1. Twenty square rods, poles, or perches of ground, each square rod, pole, or perch being, of course, 30 1/4 square yards, will, if well cropped, supply a family of at least four people with vegetables at one meal a day every day in the year.
Some may be inclined to doubt the accuracy of this, yet it has been done, to my personal knowledge, and will be again. Let us see what may be grown on 20 square rods of ground:
Ten square rods of Potatoes, which should yield eight sacks of 1 1/2 cwt. each, equal to 1,344 lb., or approximately 3 3/4 lb. a day throughout the year.
Eight sacks from 10 rods is a good yield, but not in any way an impossible one. It is merely a question of culture.
Three rows of Peas, early, mid season, and late, so as to yield a succession.
Two rows of broad Beans, sown successionally.
One row of Scarlet Runners, which, if grown as I shall presently advise, will yield pods for three or four months.
One row of dwarf French Beans, which will give a few nice pickings until the Runners are ready, and then very likely be allowed to languish in the shadow of neglect, according to bad but well established rule.
Nine rows of Onions, which may or may not include some autumn (or rather summer) sown, but certainly should include two or three rows of early, box-raised plants.
Six rows of Cabbages, summer sown, to yield hearts in spring.
One row of Tomatoes, although in many cases space can be found for these on a wall.
This does not actually exhaust all the space, which has been carefully worked out; indeed, room can be found for a row each of red pickling Cabbages, Jerusalem Artichokes, Salsify, Scorzonera, and Turnip-rooted Celery, if wanted, with patches for Salads, Cucumbers, Vegetable Marrows, Rhubarb, and Herbs. Spinach could be grown between the Peas.
Of course, I am not contending that everything could be grown on the ground at the same time. The question of successions comes in, and that is to engage our early attention.

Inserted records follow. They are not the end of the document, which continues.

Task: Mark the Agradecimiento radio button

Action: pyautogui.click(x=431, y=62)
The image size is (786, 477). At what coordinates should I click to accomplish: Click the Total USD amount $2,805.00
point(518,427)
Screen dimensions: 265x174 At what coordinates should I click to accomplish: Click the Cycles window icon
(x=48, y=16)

In connection with the above figures, it may be asked: What is meant by a "row"? The reply is that, for the sake of establishing a standard on which to work, I have proceeded on the assumption that the 20-rod plot is 10 rods (55 yards) long by 2 rods (11 yards) wide, but if a piece of ground of the same area is shorter and wider, or longer and narrower, the multiplication table will adjust matters to a nicety. Thus, six rows of Carrots, each row 11 yards long, mean 66 yards run of Carrots, and that quantity can be calculated for in a piece of ground of any shape.
The foregoing will show that a very large quantity of vegetables can be grown on 20 square rods. As a matter of fact, a 20-rod slice of land is very much bigger than most people calculate. When they have worked it thoroughly for a season they realise its extent much better than they did before.

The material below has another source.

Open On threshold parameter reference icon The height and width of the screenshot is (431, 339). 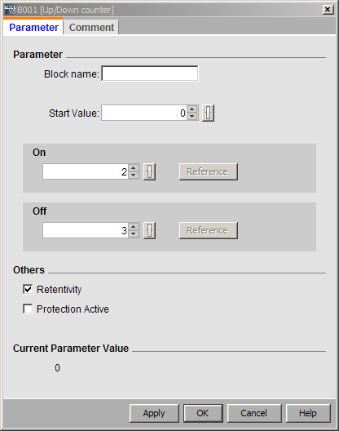tap(150, 171)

Ten rods of ground will supply a very nice lot of vegetables if judgment is exercised in cropping.
A square rood (40 square rods) of ground will meet the wants of a small gentleman's house with eight or ten in the family, including servants.
For large houses, with twenty or more to feed, a town house to supply, and a head gardener's family to be provided for, not to speak of occasional contributions to the labourers, 2 acres at least will be wanted, and even with that the Potatoes must be grown outside.

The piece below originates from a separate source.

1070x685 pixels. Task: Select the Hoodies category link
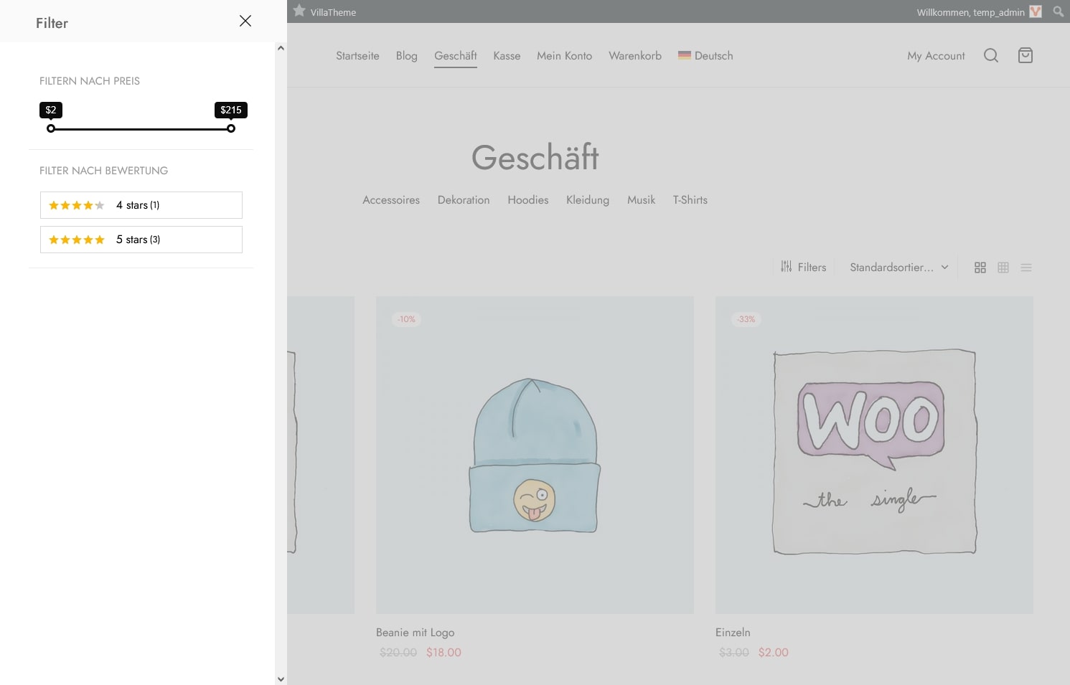(x=528, y=200)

The plans on Figs. 1, 2 and 3 offer suggestions for cropping plots of 20 rods, 1/2 acre, and 1 acre respectively.
I turn to the other aspect of this question - the labour. How much ground can an active man manage, (1) in his spare time, (2) with his whole time?
1. To a certain extent it depends, naturally, on the amount of his spare time, but, speaking broadly, 20 rods is as much as can be properly managed. A man must be exceptionally energetic, and have a considerable amount of leisure, to do 1/4 acre well.
2. With help on special occasions, a man who gave his whole time to 1 acre of ground ought to keep it well cropped and perfectly clean.